文字討論的內容,基於hystrix 1.5.18:
<dependency>
<groupId>com.netflix.hystrix</groupId>
<artifactId>hystrix-core</artifactId>
<version>1.5.18</version>
</dependency>
執行緒池和Hystrix Command之間的關係
當hystrix command的隔離策略配置為執行緒,也就是execution.isolation.strategy設定為THREAD時,command中的程式碼會放到執行緒池裡執行,跟發起command呼叫的執行緒隔離開。摘要官方wiki如下:
execution.isolation.strategy
This property indicates which isolation strategy HystrixCommand.run() executes with, one of the following two choices:
THREAD — it executes on a separate thread and concurrent requests are limited by the number of threads in the thread-pool
SEMAPHORE — it executes on the calling thread and concurrent requests are limited by the semaphore count
一個線上的服務,往往會有很多hystrix command分別用來管理不同的外部依賴。 但會有幾個hystrix執行緒池存在呢,這些command跟執行緒池的對應關係又是怎樣的呢,是一對一嗎?
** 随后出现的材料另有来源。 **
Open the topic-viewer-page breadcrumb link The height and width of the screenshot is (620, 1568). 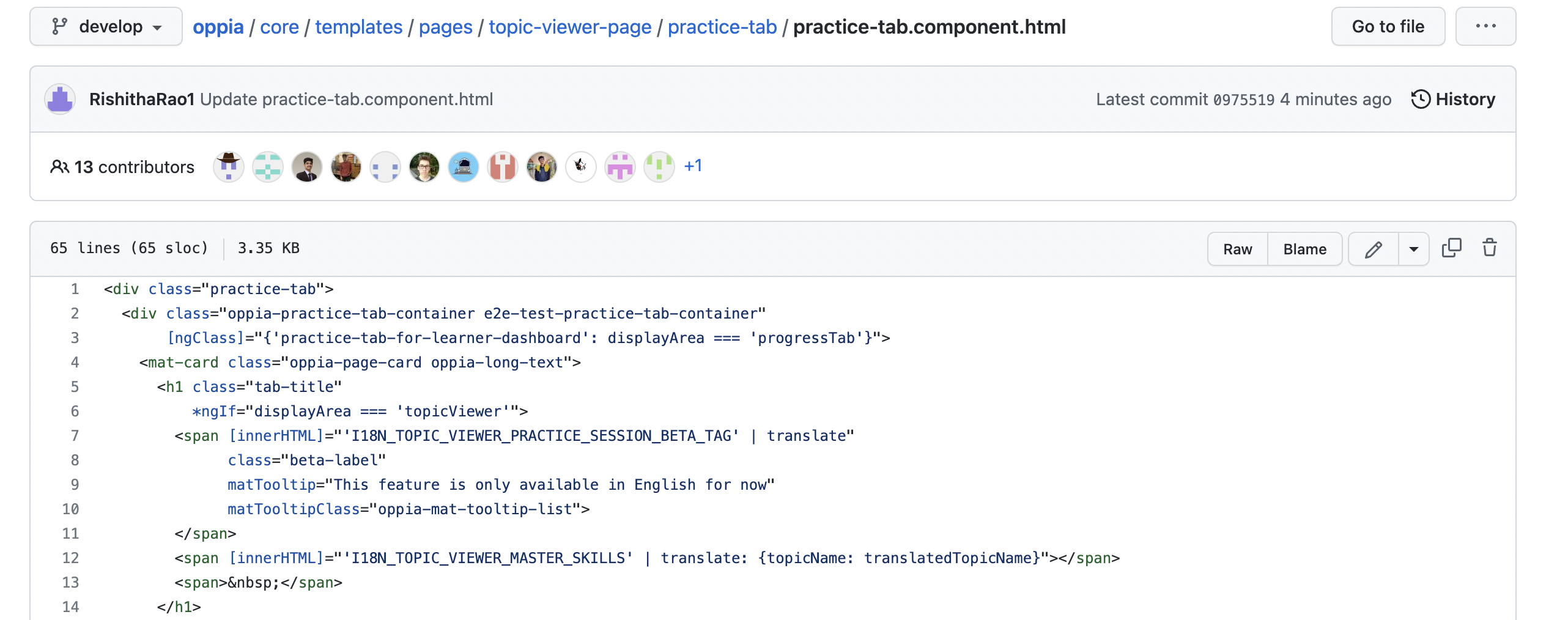click(x=569, y=26)
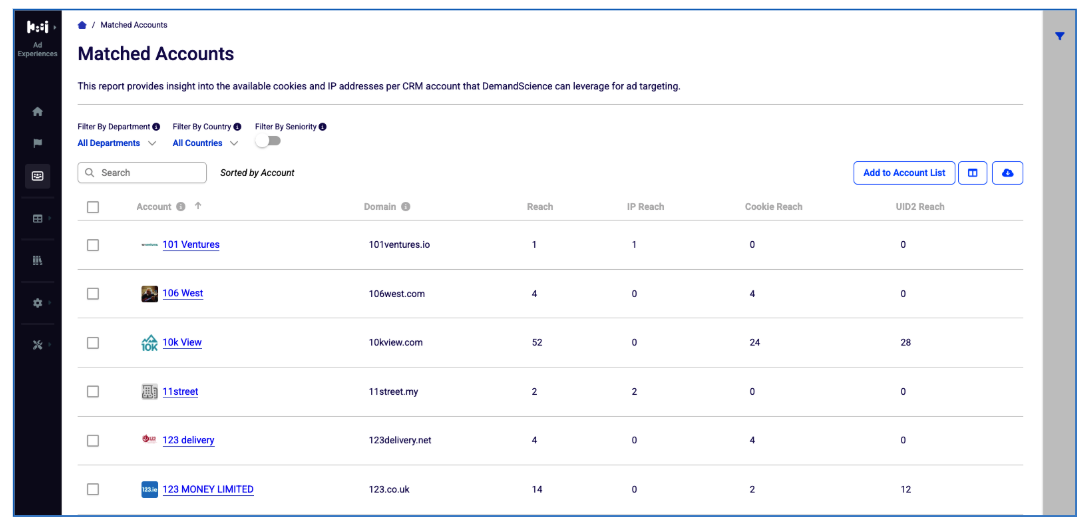Open the Home icon in left sidebar
The height and width of the screenshot is (531, 1092).
[38, 111]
答案是不一定,command跟執行緒池可以做到一對一,但通常不是,受到HystrixThreadPoolKey和HystrixCommandGroupKey這兩項配置的影響。
優先採用HystrixThreadPoolKey來標識執行緒池,如果沒有配置HystrixThreadPoolKey那麼就使用HystrixCommandGroupKey來標識。command跟執行緒池的對應關係,就看HystrixCommandKey、HystrixThreadPoolKey、HystrixCommandGroupKey這三個引數的配置。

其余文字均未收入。